China Tower makes muted HK debut

Hong Kong Exchanges and Clearing signage (Reuters pic)

HONG KONG: China Tower Corp Ltd’s shares were little changed on their debut in Hong Kong on Wednesday, with escalating Sino-US trade tensions weighing on investor sentiment towards the world’s biggest initial public offering (IPO) in two years.

Coming after a string of weak IPO debuts in Hong Kong, China Tower’s performance could influence upcoming listings such as Sinochem Energy. It may also weigh on the city’s attempts to sustain its record fundraising from stock floats.

Shares of China Tower, the world’s largest mobile telecommunications tower operator, edged as high as HK$1.28 but were trading at HK$1.27 in mid-morning trade, compared with the IPO price of HK$1.26.

The Hang Seng Index was trading 0.1% higher at 28,274.56 after an hour of trade.

Also debuting on Wednesday was Nasdaq-listed BeiGene Ltd , the second firm to float under new rules in Hong Kong designed to attract biotechs. Shares in the firm, which raised US$903 million after pricing its shares at HK$108 each, slipped to HK$105, down 2.7%.

Under rules introduced earlier this year, biotech firms without revenue or profit can apply to list. Ascletis Pharma Inc, a maker of anti-viral and cancer drugs, last week became this first to list under the new regime, but has seen its shares fall 16.1% below their IPO price since debut day.

Companies have now raised US$22.4 billion in Hong Kong through listings this year, the city’s best-ever seven-month performance, data from Thomson Reuters showed.

But the Hang Seng Index has dropped almost 16% from its January peak amid Sino-US trade tensions, and several recent listings, such as that of Chinese smartphone maker Xiaomi Corp, have struggled to maintain their IPO prices.

Mobile giant

China Tower priced its IPO last week at the bottom of an indicative range, raising US$6.9 billion in the world’s biggest listing since Postal Savings Bank of China Co Ltd’s US$7.63 billion Hong Kong float in 2016.

The company operates 1.9 million tower sites and had 2.8 million tenants at the end of June, its IPO prospectus showed. It was formed in 2014 from the tower operations of China’s three state-backed telecoms providers – China Mobile, China Telecom and China Unicom – to reduce duplication.

China Tower Chairman Tong Jilu, speaking at the open of trading in Hong Kong, said the fact that the company could go public after just three years of operation showed its quality was recognised by investors.

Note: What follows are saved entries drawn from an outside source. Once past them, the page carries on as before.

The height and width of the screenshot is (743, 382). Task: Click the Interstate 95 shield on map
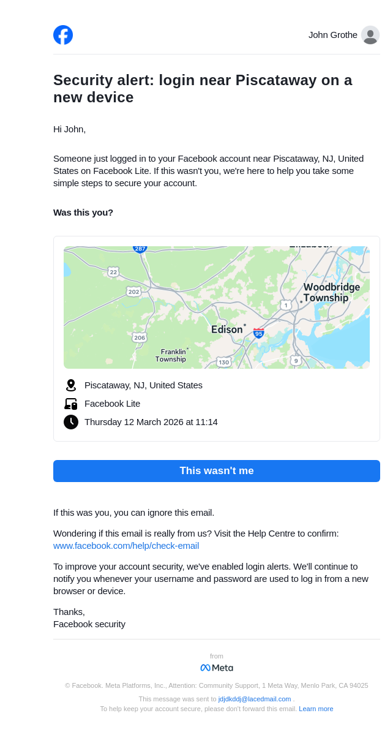[x=259, y=333]
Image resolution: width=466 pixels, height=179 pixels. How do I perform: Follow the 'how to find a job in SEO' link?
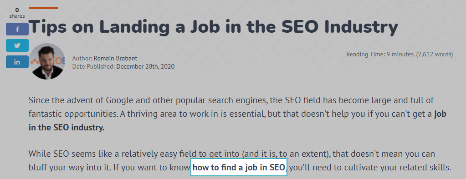pos(239,167)

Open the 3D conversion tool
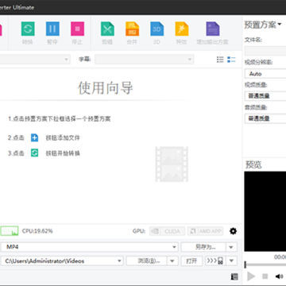[157, 29]
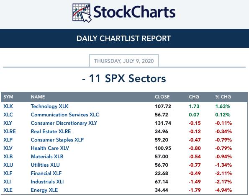Screen dimensions: 249x196
Task: Click the Thursday, July 9, 2020 date box
Action: pos(124,61)
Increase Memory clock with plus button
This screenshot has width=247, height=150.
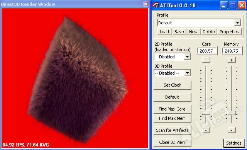(x=231, y=60)
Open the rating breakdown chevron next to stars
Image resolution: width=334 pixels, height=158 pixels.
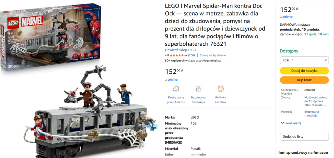[186, 55]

“I’m very happy that the international offering of our IPO has attracted global long-long funds, sovereign wealth funds and hedge funds as well as high-quality Chinese investors,” he said.

China Tower’s operating revenue in 2017 rose nearly 23% to US$10.07 billion (68.7 billion yuan), while profit rose more than 25 times to 1.9 billion yuan. Its three telecoms shareholders accounted for almost all its revenue last year.

China Tower’s float is the latest move in a government push to inject new life into bloated state-owned enterprises by encouraging greater private capital investment.

Sinochem Energy, a unit of state-owned Sinochem Group, has filed for a US$2 billion Hong Kong IPO as the group seeks to raise capital for a shift to higher-value businesses.